Collegiate fishing provides aspiring pros with an opportunity to build their game at next to no cost.

“When you’re just starting out, you need to fish for fun, not for a paycheck,” Freeman said. “Most of the schools help out. It’s a team environment, not real cutthroat, and that puts things in perspective. You develop sportsmanship, and there’s also an opportunity to grow.”

Freeman grew up a half mile from Lake Barkley, so he’d had experience on typical tournament venues, but for Roberts, who moved to west Tennessee from southeast Iowa, the learning curve was steeper.

“When I got here, the transition was very easy,” he said. “There were 25 kids on the team and everybody was awesome. Zach Parker, in particular, became a lifelong friend. I grew up fishing knee deep on the Mississippi River. I had to transition to offshore fishing on the Tennessee River lakes, and Zach taught me a lot about it.”

Since then, Roberts has gone on a crash course, fishing across the South with multiple stops in Alabama, Tennessee, Georgia and Kentucky.

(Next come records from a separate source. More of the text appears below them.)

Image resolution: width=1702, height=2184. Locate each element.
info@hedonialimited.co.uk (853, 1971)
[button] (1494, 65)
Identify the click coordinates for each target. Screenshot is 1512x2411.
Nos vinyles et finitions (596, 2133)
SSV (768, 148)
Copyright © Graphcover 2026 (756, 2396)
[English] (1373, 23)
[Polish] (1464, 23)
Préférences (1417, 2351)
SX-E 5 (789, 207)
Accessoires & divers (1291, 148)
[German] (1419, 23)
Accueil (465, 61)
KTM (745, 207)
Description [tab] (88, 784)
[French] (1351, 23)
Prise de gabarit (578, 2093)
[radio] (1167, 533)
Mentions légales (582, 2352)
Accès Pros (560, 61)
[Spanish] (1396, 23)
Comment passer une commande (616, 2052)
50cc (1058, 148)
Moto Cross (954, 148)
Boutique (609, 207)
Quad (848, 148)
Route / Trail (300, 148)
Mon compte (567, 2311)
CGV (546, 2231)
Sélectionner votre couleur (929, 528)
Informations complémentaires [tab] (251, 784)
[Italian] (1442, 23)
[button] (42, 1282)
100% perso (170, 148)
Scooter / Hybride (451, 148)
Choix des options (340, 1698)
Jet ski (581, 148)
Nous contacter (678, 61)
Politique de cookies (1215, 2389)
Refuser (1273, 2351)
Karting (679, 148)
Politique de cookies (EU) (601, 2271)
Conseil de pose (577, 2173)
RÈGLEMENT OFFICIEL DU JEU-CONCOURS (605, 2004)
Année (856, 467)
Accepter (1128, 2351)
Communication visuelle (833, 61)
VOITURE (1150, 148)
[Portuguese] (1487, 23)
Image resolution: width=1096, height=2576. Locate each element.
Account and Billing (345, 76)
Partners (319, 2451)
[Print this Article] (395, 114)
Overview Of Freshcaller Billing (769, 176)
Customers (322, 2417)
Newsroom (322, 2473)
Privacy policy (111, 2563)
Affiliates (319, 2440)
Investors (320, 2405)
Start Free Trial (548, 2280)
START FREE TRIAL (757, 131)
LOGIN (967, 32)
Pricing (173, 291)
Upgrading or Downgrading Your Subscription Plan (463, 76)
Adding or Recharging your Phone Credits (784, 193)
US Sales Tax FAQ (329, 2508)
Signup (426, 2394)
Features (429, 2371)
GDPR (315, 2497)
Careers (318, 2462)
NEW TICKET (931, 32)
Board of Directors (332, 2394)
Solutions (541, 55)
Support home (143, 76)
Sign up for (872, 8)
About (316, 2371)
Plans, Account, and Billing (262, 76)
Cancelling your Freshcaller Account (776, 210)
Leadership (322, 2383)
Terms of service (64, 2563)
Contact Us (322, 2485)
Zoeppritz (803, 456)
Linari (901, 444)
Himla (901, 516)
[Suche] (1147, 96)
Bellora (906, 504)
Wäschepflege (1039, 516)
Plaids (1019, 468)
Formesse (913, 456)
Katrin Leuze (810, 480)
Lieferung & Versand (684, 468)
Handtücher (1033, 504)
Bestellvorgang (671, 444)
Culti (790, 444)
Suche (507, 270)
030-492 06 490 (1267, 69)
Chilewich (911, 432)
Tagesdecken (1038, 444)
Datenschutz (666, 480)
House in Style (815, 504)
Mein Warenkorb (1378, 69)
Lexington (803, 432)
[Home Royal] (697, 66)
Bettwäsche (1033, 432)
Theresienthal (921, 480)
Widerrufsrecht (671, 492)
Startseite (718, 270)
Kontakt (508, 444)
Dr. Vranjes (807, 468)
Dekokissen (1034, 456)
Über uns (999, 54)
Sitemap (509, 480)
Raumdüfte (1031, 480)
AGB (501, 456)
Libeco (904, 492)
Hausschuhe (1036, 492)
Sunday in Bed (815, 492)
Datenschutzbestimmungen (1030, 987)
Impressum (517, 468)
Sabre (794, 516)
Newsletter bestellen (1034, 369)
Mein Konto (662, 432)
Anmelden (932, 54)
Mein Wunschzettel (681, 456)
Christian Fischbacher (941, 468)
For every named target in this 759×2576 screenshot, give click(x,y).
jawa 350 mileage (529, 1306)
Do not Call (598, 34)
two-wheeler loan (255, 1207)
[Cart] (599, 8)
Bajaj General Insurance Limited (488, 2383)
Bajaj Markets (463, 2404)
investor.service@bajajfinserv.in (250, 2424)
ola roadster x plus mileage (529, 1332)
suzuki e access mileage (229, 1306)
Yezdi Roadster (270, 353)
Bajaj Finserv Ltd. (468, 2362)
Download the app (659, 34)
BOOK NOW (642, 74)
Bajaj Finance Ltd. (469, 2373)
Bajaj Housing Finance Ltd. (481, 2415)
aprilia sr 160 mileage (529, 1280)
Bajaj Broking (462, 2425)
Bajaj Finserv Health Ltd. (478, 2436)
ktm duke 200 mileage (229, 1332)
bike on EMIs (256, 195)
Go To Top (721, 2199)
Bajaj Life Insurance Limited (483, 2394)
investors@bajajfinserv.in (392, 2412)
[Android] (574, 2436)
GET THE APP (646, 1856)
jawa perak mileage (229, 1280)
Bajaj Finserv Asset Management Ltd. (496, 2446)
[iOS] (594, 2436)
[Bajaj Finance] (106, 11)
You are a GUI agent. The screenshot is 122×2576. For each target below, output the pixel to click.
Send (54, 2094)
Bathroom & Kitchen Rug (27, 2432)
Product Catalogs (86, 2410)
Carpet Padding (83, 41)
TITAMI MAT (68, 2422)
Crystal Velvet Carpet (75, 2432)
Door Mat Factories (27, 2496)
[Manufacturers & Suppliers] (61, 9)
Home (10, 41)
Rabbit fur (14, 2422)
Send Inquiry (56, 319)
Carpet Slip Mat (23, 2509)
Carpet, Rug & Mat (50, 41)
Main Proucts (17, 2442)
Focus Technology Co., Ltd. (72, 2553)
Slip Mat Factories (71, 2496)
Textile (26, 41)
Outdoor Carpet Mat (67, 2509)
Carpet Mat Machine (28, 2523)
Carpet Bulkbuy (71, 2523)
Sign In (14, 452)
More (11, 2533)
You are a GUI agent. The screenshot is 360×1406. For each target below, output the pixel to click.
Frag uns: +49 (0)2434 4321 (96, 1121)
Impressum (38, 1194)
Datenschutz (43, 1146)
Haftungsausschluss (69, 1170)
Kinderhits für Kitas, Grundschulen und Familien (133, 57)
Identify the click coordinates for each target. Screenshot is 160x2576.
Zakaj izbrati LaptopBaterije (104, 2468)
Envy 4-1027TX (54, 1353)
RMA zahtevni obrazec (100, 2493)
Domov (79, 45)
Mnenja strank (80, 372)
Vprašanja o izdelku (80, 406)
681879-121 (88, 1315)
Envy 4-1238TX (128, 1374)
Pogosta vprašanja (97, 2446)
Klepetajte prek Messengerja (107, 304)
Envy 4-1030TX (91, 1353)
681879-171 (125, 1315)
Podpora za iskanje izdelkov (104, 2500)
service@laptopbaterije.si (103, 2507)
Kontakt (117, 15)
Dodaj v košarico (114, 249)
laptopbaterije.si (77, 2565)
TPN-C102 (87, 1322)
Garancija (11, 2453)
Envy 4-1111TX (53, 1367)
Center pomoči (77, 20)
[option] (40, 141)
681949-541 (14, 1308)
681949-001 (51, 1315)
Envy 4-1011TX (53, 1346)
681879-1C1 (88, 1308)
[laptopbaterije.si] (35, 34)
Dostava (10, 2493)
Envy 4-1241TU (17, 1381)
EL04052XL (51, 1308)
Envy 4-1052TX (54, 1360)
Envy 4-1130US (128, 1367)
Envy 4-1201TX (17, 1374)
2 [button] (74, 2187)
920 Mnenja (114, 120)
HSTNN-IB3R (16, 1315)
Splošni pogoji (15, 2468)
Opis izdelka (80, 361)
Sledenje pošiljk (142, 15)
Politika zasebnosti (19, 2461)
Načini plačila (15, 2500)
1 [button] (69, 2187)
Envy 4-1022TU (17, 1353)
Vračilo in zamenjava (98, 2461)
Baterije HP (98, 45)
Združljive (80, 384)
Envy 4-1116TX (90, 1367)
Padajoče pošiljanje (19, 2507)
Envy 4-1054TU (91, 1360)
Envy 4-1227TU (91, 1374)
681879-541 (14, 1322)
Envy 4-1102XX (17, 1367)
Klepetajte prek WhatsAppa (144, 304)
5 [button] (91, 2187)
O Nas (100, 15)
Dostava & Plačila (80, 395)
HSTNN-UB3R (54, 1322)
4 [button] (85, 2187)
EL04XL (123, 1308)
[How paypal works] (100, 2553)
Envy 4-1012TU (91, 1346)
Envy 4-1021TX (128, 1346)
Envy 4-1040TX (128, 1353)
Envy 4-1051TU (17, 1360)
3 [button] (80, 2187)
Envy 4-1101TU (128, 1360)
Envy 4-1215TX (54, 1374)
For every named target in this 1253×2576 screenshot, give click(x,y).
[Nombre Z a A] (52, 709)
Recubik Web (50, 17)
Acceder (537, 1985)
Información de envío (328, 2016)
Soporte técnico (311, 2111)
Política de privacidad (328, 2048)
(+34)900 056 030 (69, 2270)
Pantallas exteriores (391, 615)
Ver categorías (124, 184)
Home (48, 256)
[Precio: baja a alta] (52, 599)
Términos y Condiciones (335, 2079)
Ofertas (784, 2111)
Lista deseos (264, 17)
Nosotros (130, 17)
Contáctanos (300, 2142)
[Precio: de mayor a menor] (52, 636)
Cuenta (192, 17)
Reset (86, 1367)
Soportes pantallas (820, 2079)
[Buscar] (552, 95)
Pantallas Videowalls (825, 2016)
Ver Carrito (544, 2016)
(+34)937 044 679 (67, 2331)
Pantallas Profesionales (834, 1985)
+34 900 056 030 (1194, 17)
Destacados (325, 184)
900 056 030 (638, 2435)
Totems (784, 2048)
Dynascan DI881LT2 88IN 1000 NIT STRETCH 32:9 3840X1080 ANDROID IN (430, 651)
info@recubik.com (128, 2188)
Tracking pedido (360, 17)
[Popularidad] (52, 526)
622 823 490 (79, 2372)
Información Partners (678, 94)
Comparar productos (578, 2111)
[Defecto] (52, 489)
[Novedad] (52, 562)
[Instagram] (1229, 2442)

Both Freeman and Roberts dismissed concerns that they’d missed out on the college experience by pursuing a sport that often required them to wake up when many of their peers were just getting to bed.

“Lots of people arrive at college gung ho to party,” Freeman said. “But you get so much more out of what we do as college anglers. I’d rather fish or bow hunt or duck hunt than party. That’s my kind of party and I’ve made the most of it.”

Indeed, the discipline required of collegiate fishing translated into their academics. Both pursued engineering majors, hardly an easy path, and now they hope to utilize their well-developed study skills to benefit them on the water. Roberts, for instance, said the totality of his collegiate experience gives him confidence to attack new waters. Prior to the qualifier at Ross Barnett, he hadn’t visited the lake, and “didn’t know anybody who’d ever been there,” but he applied knowledge he developed fishing in Florida to the similar environs. While he plans to visit Ouachita before it goes off limits, he noted that he already has a head start by studying the results of past tournaments and spending substantial time on Google Maps.

Neither qualifier said he has run into any overt age discrimination from a draw partner at the B.A.S.S. Nation level, but Roberts admitted that occasionally “when you get paired up with a co-angler and they see how young you are, they don’t expect much.” Freeman said that just “fuels the flame.”

At the Ouachita River, most of the anglers they’ll be competing against will be old enough to be their fathers. Some will be old enough to be their grandfathers. Fortunately, the fish don’t discriminate according to age.

“I want to make a strong showing for what college fishing represents,” Freeman concluded.